### Text block:
= = = = = = =

I Stayed Quiet in That Meeting — and It Changed How I Build Software Forever

business domain in software engineering

It Started Like Any Other Team Meeting

It was a regular morning meeting. Everyone was gathered around the table while the organizer shared his screen.

As soon as the discussion started, the pace picked up.

People began throwing around jargon, acronyms, and workflows that felt completely foreign to me.

From their tone, I could tell there was a real issue they were trying to solve — and I genuinely wanted to help.

But as the conversation went on, I realized something: I didn’t fully understand what they were talking about, or how all those pieces fit together.

Still, deep down, I knew I could build a solution — if only I understood what they meant.

I thought about asking questions, but I knew it would derail the meeting and take forever.

So I stayed quiet.

The meeting ended, and I left without contributing anything.

That silence hit me harder than I expected.

The Realization That Changed Everything

Later that day, it dawned on me:

Even if you’re an expert in programming, frameworks, and clean code, your impact will always be limited if you don’t understand the business domain — the real world your software is meant to serve.

Without that understanding, collaboration suffers.

And even the most elegant code can completely miss the mark.

Business domain drives communication.
Communication builds understanding.
Understanding shapes solutions.
Solutions come alive through implementation.

That realization changed the way I approached my work.

From that moment on, I made it my mission to truly understand the business domain.

I Took Time to Understand Their Journey and Pain Points

I didn’t have direct access to the end users, so I couldn’t simply ask them what they needed.

And honestly, I didn’t want to overwhelm the requirements analysts with a flood of questions.

Instead, I decided to do my own research first — to explore, learn, and come back to them only to confirm what I’d found. It felt like a more respectful and productive approach.

I started using ChatGPT to learn more about our business domain.

I asked it about common pain points in this industry, then went deeper — why do those problems exist? What causes them?

To organize everything I was discovering, I opened Canva and started mapping it visually.

Slide by slide, I laid out the journey — each one beginning with a question, followed by the reasons behind it. Then I’d connect that reason to another question, repeating the process until the entire picture made sense.

By the end, I wasn’t just memorizing facts.

I was beginning to see the world through the users’ eyes — and that changed everything.

I Started Exploring Every Term I Didn’t Understand

Once I had a clearer view of the user journey, I shifted my focus to how the business actually worked.

Any time I came across a term I didn’t understand, I prompted ChatGPT to explain it — not just the definition, but the context around it.

Each explanation opened new insights.

And those insights led to better questions — questions that revealed how things truly operated beneath the surface.

= = = = = = =

### What to work on:
From the essay about learning a software team's business domain, copy the passage that begins at the words "Understanding shapes solutions." and stops after the words "and productive approach.".

= = = = = = =

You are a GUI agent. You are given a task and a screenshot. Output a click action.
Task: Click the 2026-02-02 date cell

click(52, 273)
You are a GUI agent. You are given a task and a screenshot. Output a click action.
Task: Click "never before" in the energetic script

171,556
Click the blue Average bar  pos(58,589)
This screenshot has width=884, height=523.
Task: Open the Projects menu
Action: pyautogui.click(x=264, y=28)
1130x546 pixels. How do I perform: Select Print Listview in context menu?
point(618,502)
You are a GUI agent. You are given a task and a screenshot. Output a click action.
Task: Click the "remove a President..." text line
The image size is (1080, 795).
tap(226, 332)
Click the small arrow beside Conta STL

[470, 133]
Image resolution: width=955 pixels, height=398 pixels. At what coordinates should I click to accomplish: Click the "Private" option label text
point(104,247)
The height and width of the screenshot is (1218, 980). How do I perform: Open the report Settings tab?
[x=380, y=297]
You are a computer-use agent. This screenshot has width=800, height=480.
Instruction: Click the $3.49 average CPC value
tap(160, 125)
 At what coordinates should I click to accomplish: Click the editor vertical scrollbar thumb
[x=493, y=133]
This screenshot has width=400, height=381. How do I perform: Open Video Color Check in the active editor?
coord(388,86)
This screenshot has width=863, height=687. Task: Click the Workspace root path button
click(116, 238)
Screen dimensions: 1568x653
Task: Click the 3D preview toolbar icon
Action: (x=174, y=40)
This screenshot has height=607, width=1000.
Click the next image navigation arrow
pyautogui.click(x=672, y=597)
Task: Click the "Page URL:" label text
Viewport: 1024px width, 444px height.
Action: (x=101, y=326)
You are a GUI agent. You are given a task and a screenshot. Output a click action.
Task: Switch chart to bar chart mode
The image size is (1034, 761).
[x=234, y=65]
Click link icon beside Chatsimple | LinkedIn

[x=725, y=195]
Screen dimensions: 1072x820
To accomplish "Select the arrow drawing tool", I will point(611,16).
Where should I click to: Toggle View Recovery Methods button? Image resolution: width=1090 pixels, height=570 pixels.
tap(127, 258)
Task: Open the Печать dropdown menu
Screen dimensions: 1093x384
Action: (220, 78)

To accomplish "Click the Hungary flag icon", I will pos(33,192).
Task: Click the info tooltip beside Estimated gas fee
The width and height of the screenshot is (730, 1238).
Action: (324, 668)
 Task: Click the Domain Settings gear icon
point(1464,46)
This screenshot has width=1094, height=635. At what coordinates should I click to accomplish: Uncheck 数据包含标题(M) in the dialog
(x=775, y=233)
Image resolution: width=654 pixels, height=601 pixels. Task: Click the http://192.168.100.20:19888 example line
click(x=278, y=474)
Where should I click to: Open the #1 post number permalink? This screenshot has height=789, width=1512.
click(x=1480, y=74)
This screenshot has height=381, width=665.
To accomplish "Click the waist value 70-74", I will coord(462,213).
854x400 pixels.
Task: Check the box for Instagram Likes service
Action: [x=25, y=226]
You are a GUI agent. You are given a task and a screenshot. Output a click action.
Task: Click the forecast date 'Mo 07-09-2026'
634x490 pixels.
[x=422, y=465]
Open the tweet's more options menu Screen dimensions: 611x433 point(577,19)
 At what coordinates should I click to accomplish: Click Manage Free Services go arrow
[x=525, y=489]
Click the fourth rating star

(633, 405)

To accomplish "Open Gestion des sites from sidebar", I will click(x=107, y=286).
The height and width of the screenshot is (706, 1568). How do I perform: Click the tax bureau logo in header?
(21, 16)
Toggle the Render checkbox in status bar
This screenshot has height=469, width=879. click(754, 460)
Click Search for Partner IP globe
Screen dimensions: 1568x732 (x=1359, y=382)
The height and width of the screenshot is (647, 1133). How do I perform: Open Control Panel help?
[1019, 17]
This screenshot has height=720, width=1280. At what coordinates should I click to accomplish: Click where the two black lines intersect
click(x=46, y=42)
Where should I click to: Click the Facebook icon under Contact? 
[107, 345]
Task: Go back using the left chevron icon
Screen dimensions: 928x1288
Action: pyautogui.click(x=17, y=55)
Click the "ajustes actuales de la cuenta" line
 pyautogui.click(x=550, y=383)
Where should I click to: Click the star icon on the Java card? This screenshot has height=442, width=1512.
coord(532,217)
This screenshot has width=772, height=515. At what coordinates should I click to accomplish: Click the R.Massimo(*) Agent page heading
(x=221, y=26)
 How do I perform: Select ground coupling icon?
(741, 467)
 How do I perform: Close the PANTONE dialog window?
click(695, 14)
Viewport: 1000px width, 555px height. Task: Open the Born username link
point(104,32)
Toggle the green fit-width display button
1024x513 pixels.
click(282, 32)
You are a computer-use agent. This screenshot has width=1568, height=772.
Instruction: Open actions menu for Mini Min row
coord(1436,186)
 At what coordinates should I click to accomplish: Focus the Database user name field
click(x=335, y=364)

= = = = = = =

### Answer to this exercise:
Understanding shapes solutions.
Solutions come alive through implementation.

That realization changed the way I approached my work.

From that moment on, I made it my mission to truly understand the business domain.

I Took Time to Understand Their Journey and Pain Points

I didn’t have direct access to the end users, so I couldn’t simply ask them what they needed.

And honestly, I didn’t want to overwhelm the requirements analysts with a flood of questions.

Instead, I decided to do my own research first — to explore, learn, and come back to them only to confirm what I’d found. It felt like a more respectful and productive approach.